Stored items »
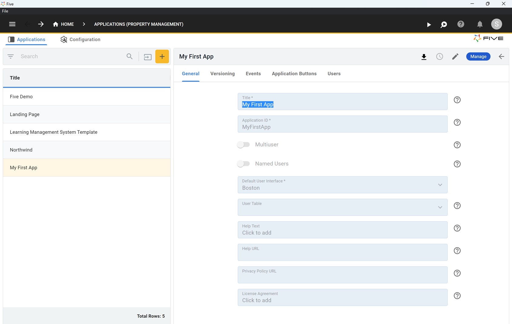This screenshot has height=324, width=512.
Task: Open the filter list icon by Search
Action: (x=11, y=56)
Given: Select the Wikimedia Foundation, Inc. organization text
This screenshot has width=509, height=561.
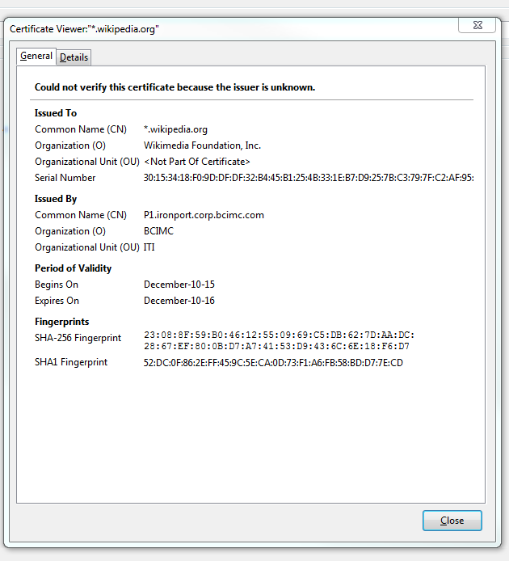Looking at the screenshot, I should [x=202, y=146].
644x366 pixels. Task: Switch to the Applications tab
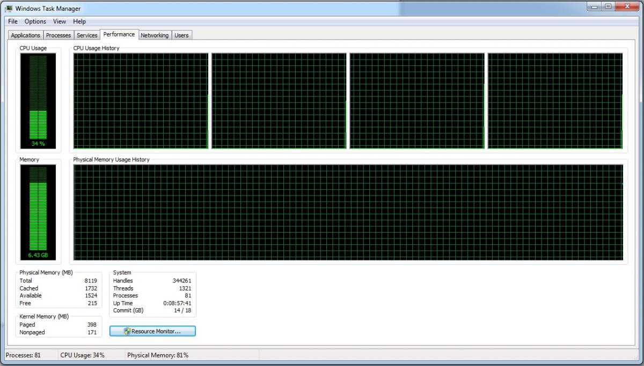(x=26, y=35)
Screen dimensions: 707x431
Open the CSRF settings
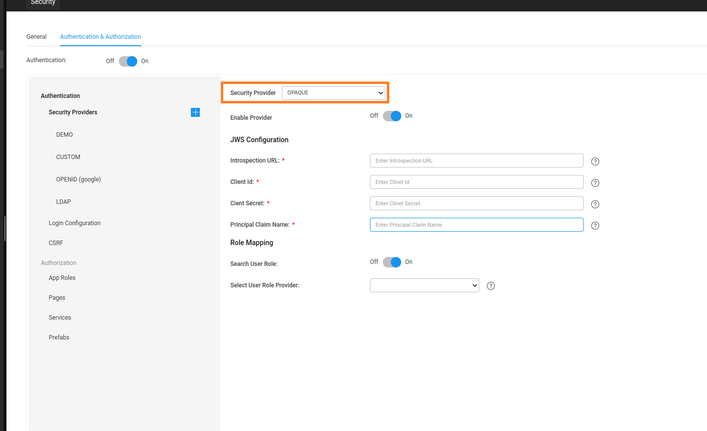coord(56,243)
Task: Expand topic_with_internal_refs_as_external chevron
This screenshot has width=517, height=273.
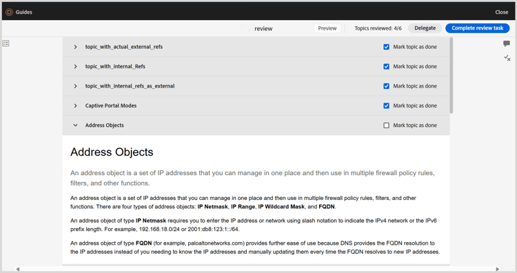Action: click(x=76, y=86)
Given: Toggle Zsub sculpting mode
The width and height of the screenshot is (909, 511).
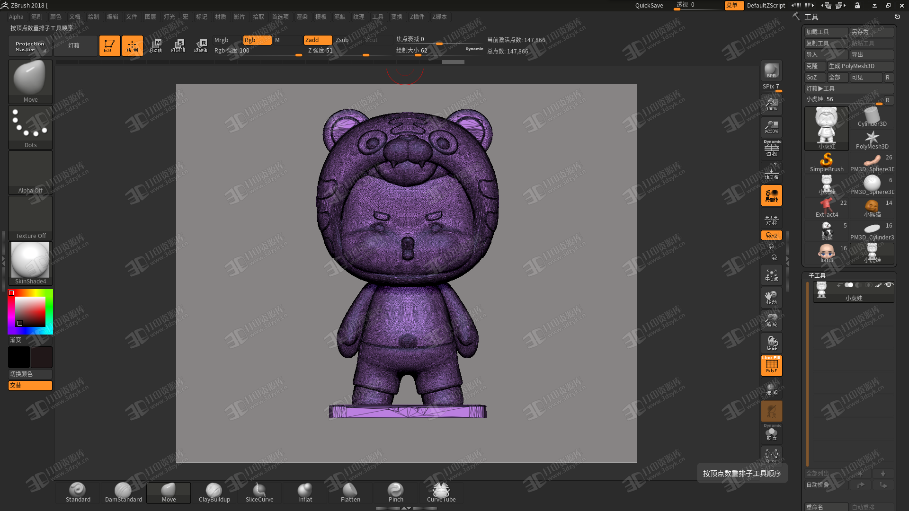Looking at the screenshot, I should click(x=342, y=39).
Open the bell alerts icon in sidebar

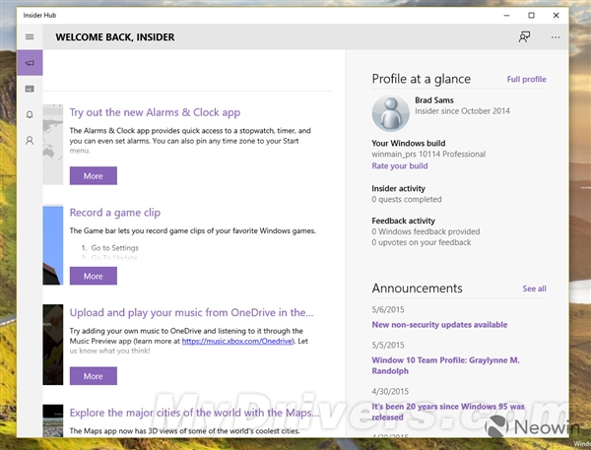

Exercise prompt » Exactly restate the lines from the one holding "Given: Select the" to the final line of the records above, including both and excluding pictures.

Output of the exercise »
Given: Select the Wikimedia Foundation, Inc. organization text
This screenshot has width=509, height=561.
Looking at the screenshot, I should [x=202, y=146].
644x366 pixels. Task: Switch to the Applications tab
(x=26, y=35)
Screen dimensions: 707x431
Open the CSRF settings
coord(56,243)
Task: Expand topic_with_internal_refs_as_external chevron
This screenshot has width=517, height=273.
Action: click(x=76, y=86)
Given: Toggle Zsub sculpting mode
The width and height of the screenshot is (909, 511).
Looking at the screenshot, I should click(x=342, y=39).
Open the bell alerts icon in sidebar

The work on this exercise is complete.